Lost Landsapes
The landscape disappears on ether side of the driver, and only fragmented elements of it imprint in the driver’s memory. Fast driving reduces the visual experience from detail to generality and we never can reproduce the whole picture of the trip, only scattered elements as if they had been caught by a strobe light.
This body of work stems from observations based on the driving experience. Using freeway systems as the investigative constant, this paintings and drawings attempt to recreate the pure structure of urban landscape. In recreation, the original experience is replaced with the image of “lost” landscape. The environment along the freeway structures is essentially lost for the driver in the fast movement of the vehicle, because the driver’s attention is always directed forward; the landscape disappears on ether side of the driver, and only fragmented elements of it imprint in the driver’s memory.

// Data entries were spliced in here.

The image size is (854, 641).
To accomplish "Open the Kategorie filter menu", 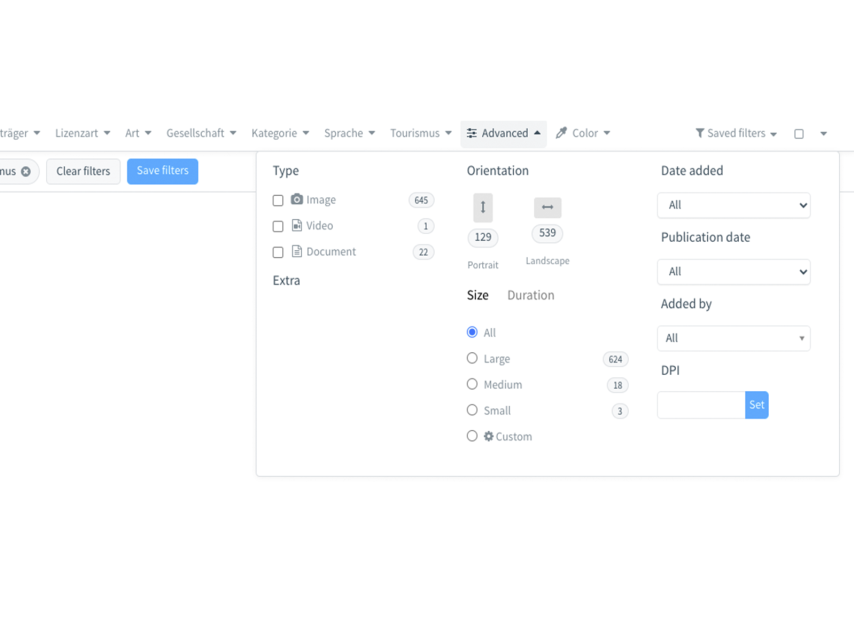I will [280, 133].
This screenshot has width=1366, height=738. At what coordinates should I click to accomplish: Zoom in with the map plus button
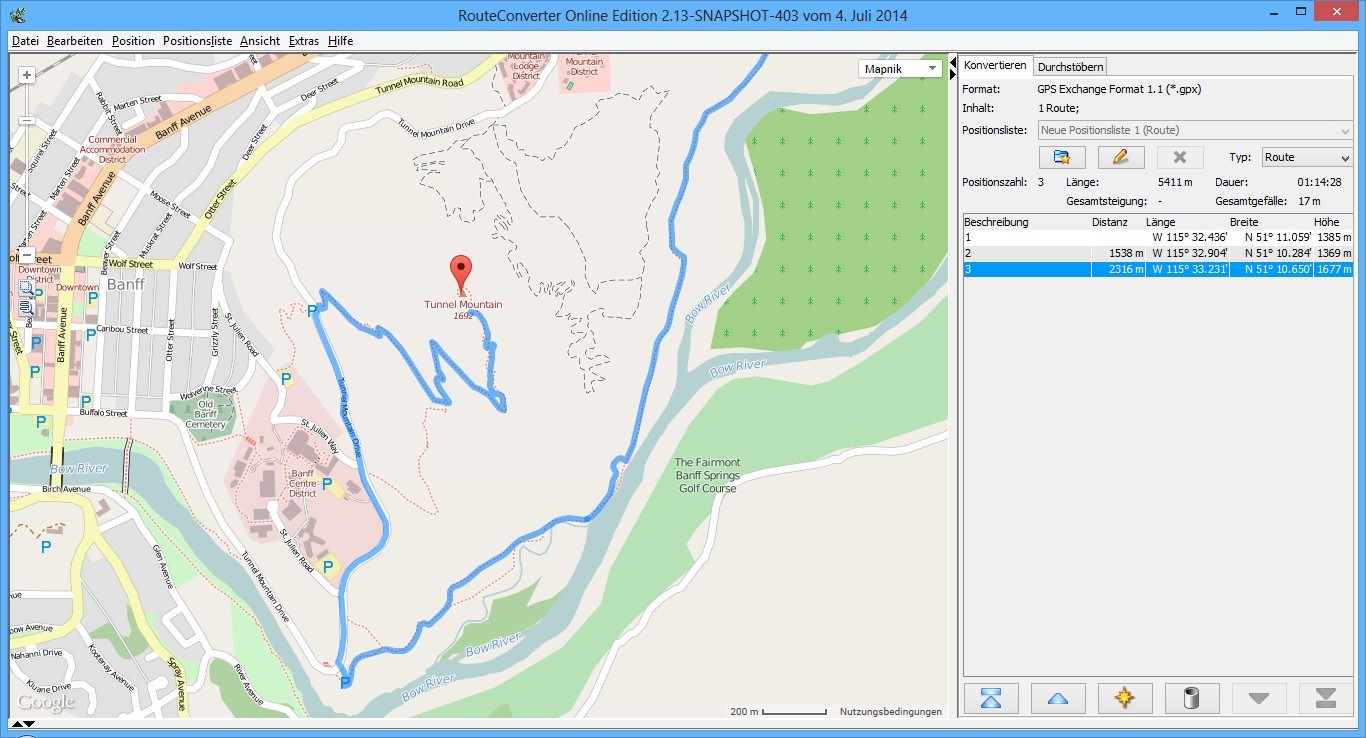pyautogui.click(x=27, y=75)
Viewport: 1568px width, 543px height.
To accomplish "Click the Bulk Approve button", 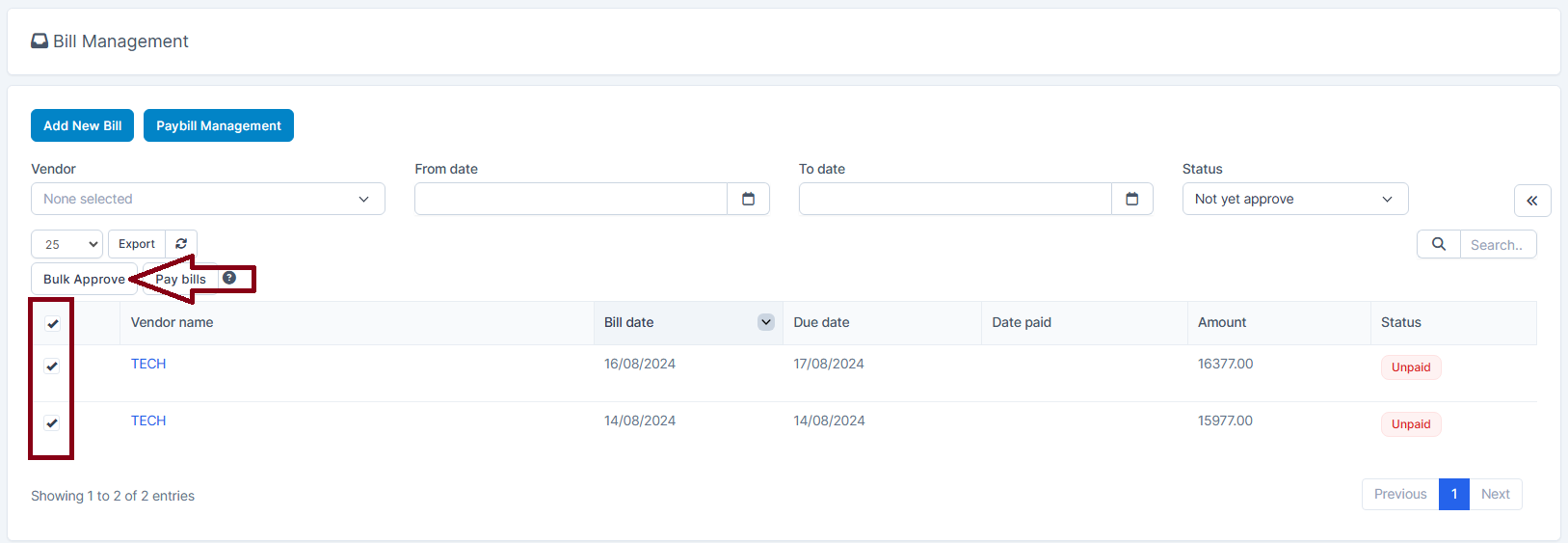I will 84,279.
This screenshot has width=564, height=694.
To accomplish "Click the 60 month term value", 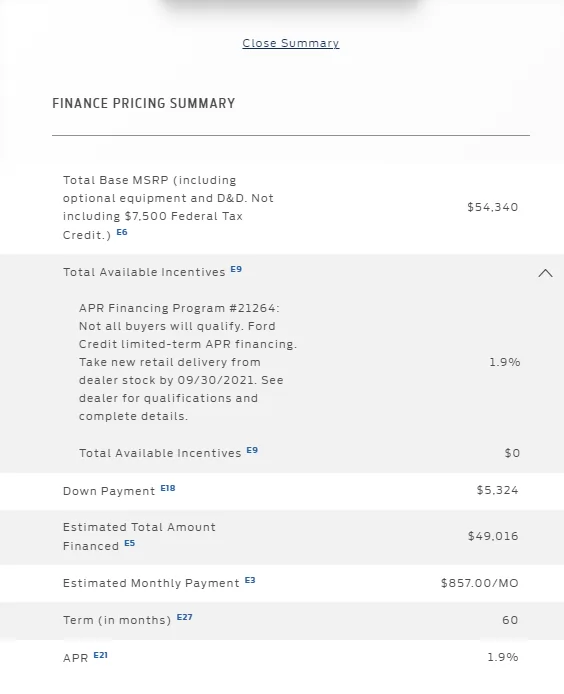I will pos(510,620).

Fast driving reduces the visual experience from detail to generality and we never can reproduce the whole picture of the trip, only scattered elements as if they had been caught by a strobe light. These pictures are not meant to be a representation of the urban landscape, they are landscapes: landscapes for the speeding driver or landscapes for gallery goers. Moreover, these images have the potential to become a part of the road “language,” they may serve as information signs for a specific point of interest or they may be entertainment pictures to break the dullness of commuting. The formal resolutions of these pictures are influenced by the ideas developed by Russian Constructivists and later by Bauhaus scholars. Only minimal elements are chosen for my pictures in order to affect the viewer in a matter of seconds; these images must have only that amount of information, which is essential for the message I am about to deliver.